Collection entries
=-=-=-=-=
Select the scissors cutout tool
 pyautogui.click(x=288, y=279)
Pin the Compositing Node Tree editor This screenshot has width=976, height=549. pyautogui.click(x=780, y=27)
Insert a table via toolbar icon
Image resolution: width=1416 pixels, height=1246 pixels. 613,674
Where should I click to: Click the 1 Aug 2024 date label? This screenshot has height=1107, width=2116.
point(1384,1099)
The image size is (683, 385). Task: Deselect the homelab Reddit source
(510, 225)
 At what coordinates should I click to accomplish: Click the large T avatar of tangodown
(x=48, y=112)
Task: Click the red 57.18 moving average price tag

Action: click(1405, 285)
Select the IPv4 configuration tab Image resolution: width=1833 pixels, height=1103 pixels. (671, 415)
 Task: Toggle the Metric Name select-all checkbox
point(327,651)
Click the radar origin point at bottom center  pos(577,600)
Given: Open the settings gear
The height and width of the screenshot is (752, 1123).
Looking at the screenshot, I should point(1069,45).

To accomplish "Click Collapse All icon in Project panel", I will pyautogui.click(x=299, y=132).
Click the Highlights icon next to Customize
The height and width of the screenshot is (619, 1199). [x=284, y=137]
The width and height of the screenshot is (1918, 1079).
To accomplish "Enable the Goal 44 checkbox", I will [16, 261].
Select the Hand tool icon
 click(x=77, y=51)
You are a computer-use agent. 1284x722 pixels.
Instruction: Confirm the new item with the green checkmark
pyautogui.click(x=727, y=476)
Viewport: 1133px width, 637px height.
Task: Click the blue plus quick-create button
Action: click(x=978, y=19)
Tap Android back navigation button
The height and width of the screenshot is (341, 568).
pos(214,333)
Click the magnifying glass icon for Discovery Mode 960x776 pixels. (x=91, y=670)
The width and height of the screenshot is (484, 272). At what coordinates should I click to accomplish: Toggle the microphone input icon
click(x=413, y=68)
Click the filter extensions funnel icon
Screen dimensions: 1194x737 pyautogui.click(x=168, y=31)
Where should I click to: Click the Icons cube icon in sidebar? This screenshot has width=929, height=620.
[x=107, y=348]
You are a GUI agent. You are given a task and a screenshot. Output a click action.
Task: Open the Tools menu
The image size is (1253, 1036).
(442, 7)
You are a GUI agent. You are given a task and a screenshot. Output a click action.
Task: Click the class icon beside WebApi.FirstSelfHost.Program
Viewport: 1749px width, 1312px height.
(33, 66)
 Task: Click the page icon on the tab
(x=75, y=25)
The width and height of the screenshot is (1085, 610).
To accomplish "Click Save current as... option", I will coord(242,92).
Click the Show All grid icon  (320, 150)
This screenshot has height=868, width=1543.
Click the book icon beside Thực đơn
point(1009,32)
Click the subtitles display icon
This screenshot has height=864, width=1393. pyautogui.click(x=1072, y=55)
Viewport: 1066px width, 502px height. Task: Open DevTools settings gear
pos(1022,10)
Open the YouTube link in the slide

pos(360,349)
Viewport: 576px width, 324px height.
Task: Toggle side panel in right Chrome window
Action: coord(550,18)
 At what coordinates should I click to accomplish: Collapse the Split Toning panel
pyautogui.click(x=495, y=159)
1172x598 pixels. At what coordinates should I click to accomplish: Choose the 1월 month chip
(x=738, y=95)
=-=-=-=-=
Problem to work on: To complete this exercise, set down every line above exactly once more.

Solution for this problem:
Select the scissors cutout tool
 pyautogui.click(x=288, y=279)
Pin the Compositing Node Tree editor This screenshot has width=976, height=549. pyautogui.click(x=780, y=27)
Insert a table via toolbar icon
Image resolution: width=1416 pixels, height=1246 pixels. 613,674
Where should I click to: Click the 1 Aug 2024 date label? This screenshot has height=1107, width=2116.
point(1384,1099)
The image size is (683, 385). Task: Deselect the homelab Reddit source
(510, 225)
 At what coordinates should I click to accomplish: Click the large T avatar of tangodown
(x=48, y=112)
Task: Click the red 57.18 moving average price tag

Action: click(1405, 285)
Select the IPv4 configuration tab Image resolution: width=1833 pixels, height=1103 pixels. (671, 415)
 Task: Toggle the Metric Name select-all checkbox
point(327,651)
Click the radar origin point at bottom center  pos(577,600)
Given: Open the settings gear
The height and width of the screenshot is (752, 1123).
Looking at the screenshot, I should point(1069,45).

To accomplish "Click Collapse All icon in Project panel", I will pyautogui.click(x=299, y=132).
Click the Highlights icon next to Customize
The height and width of the screenshot is (619, 1199). [x=284, y=137]
The width and height of the screenshot is (1918, 1079).
To accomplish "Enable the Goal 44 checkbox", I will [16, 261].
Select the Hand tool icon
 click(x=77, y=51)
You are a computer-use agent. 1284x722 pixels.
Instruction: Confirm the new item with the green checkmark
pyautogui.click(x=727, y=476)
Viewport: 1133px width, 637px height.
Task: Click the blue plus quick-create button
Action: click(x=978, y=19)
Tap Android back navigation button
The height and width of the screenshot is (341, 568).
pos(214,333)
Click the magnifying glass icon for Discovery Mode 960x776 pixels. (x=91, y=670)
The width and height of the screenshot is (484, 272). At what coordinates should I click to accomplish: Toggle the microphone input icon
click(x=413, y=68)
Click the filter extensions funnel icon
Screen dimensions: 1194x737 pyautogui.click(x=168, y=31)
Where should I click to: Click the Icons cube icon in sidebar? This screenshot has width=929, height=620.
[x=107, y=348]
You are a GUI agent. You are given a task and a screenshot. Output a click action.
Task: Open the Tools menu
The image size is (1253, 1036).
(442, 7)
You are a GUI agent. You are given a task and a screenshot. Output a click action.
Task: Click the class icon beside WebApi.FirstSelfHost.Program
Viewport: 1749px width, 1312px height.
(33, 66)
 Task: Click the page icon on the tab
(x=75, y=25)
The width and height of the screenshot is (1085, 610).
To accomplish "Click Save current as... option", I will coord(242,92).
Click the Show All grid icon  (320, 150)
This screenshot has height=868, width=1543.
Click the book icon beside Thực đơn
point(1009,32)
Click the subtitles display icon
This screenshot has height=864, width=1393. pyautogui.click(x=1072, y=55)
Viewport: 1066px width, 502px height. Task: Open DevTools settings gear
pos(1022,10)
Open the YouTube link in the slide

pos(360,349)
Viewport: 576px width, 324px height.
Task: Toggle side panel in right Chrome window
Action: coord(550,18)
 At what coordinates should I click to accomplish: Collapse the Split Toning panel
pyautogui.click(x=495, y=159)
1172x598 pixels. At what coordinates should I click to accomplish: Choose the 1월 month chip
(x=738, y=95)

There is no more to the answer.